‘Great financing divide’ between rich, poor nations slows recovery – IMF

FILE PHOTO: The IMF logo is seen outside the headquarters building in Washington
FILE PHOTO: The International Monetary Fund (IMF) logo is seen outside the headquarters building in Washington, U.S., September 4, 2018. REUTERS/Yuri Gripas

October 13, 2021

By Andrea Shalal

WASHINGTON (Reuters) – Economic growth in poorer countries will likely lag pre-pandemic expectations for years, given gaps in vaccination rates, revenue growth and the ability to borrow, the International Monetary Fund said in its Fiscal Monitor report released on Wednesday.

Global debt levels increased to a record $226 trillion in 2020, a $27 trillion jump in just one year that far exceeds the $20 trillion cumulative gain seen over the two years during the global financial crisis of 2008 and 2009, the report showed.

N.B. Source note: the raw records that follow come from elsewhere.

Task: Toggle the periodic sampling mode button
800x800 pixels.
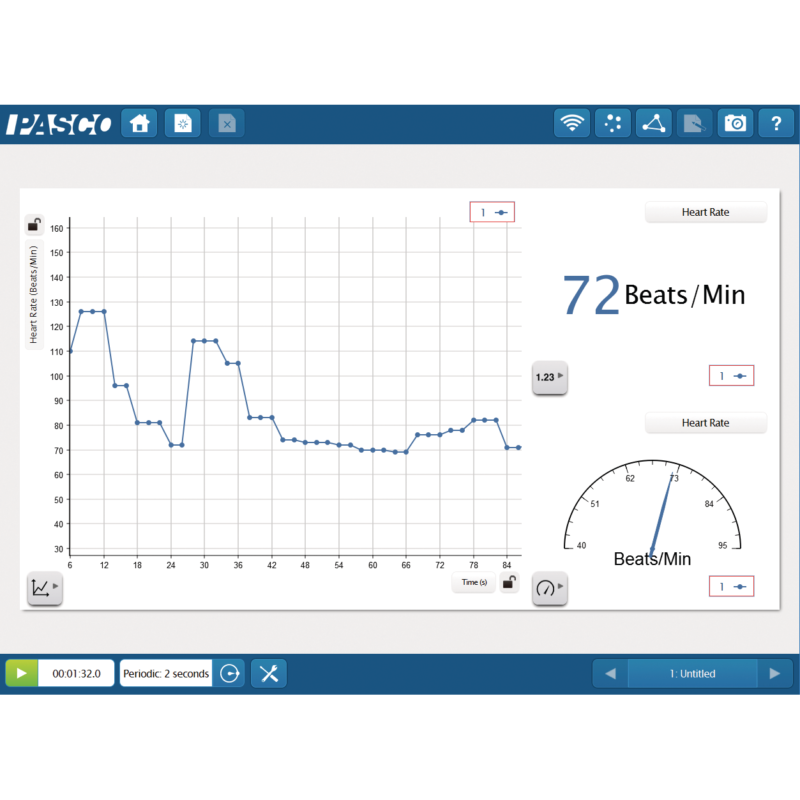Action: pyautogui.click(x=229, y=673)
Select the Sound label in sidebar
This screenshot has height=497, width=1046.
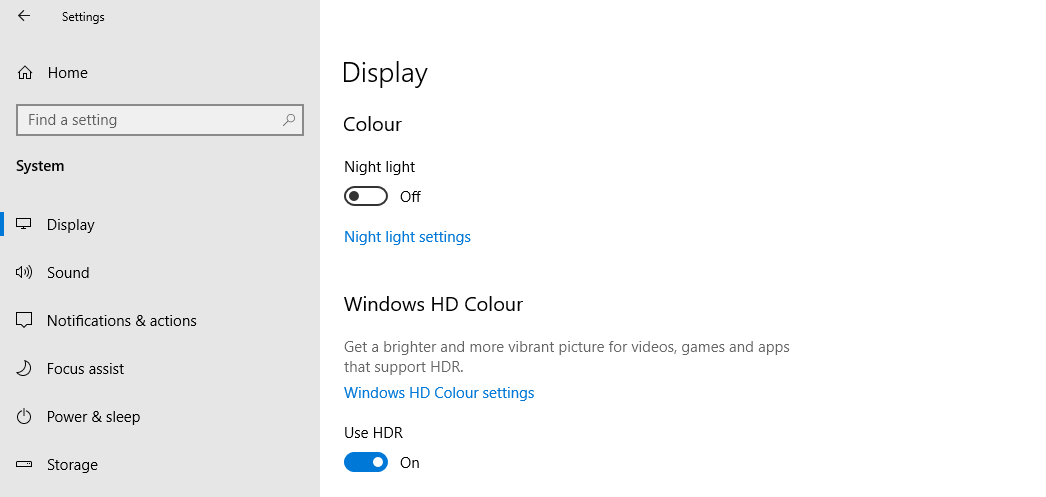[68, 273]
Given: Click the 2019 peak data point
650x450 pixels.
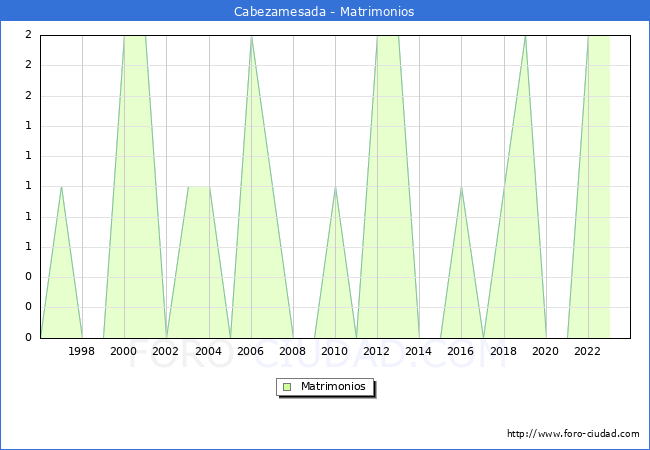Looking at the screenshot, I should pyautogui.click(x=525, y=36).
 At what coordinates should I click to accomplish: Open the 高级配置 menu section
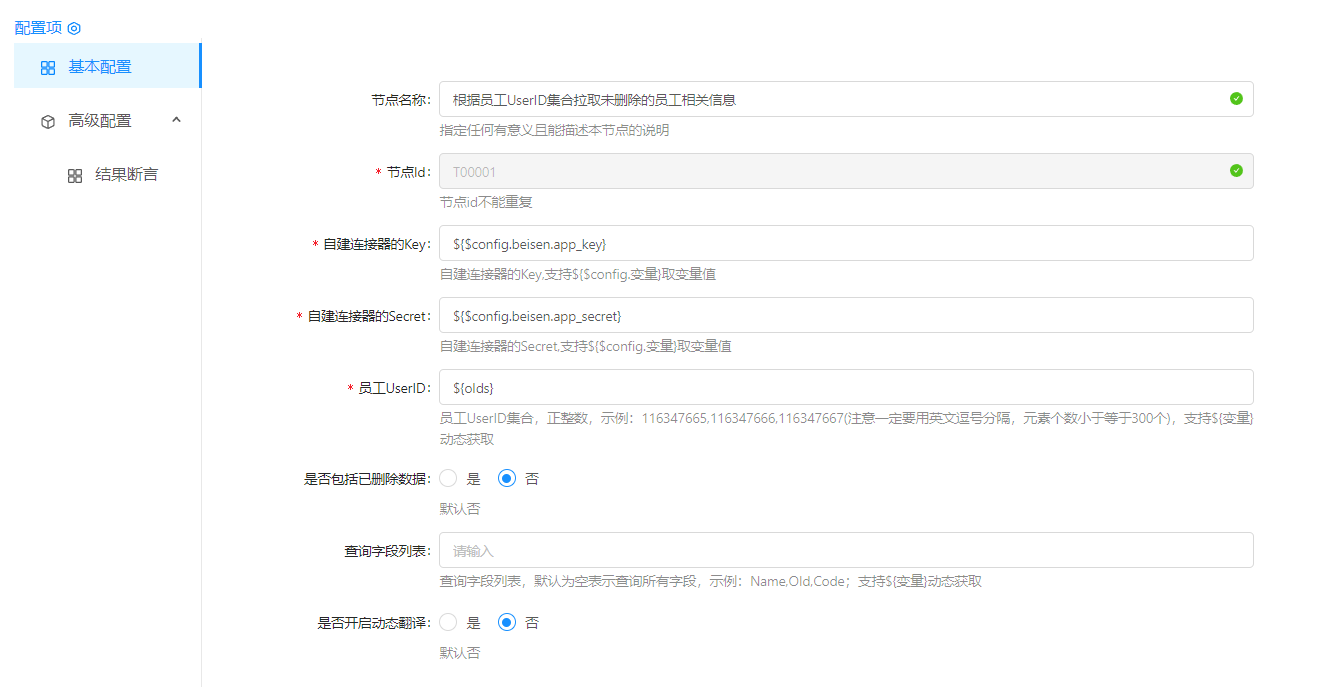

About 90% of that increase came from advanced economies, plus China, with emerging and developing economies far less able to access financial markets for their spending needs, and also more vulnerable to possible interest rate rises, Vitor Gaspar, the IMF’s head of fiscal policy, told Reuters in an interview.

“The great vaccine divide, climate change, and the great financing divide are global problems that demand global action,” he said, warning that low-income countries face compounding challenges that could slow growth prospects for years.

The pandemic has exacerbated the “already considerable” financing gaps facing low-income countries before the crisis, Gaspar said, adding that emerging and developing economies were also more vulnerable to changes in global interest rates.

That meant they could see borrowing costs rise faster than expected once central banks start to remove monetary support seen during the pandemic, the report said.

Global government debt has stabilized at a record $88 trillion, just below 100% of gross domestic product, with fiscal and economic developments varying widely, depending on local vaccination rates, the stage of the pandemic, and the ability of governments to access low-cost borrowing.

Overall, the report said, an estimated 65 million to 75 million more people will fall into poverty by the end of 2021 than would have been the case without the pandemic.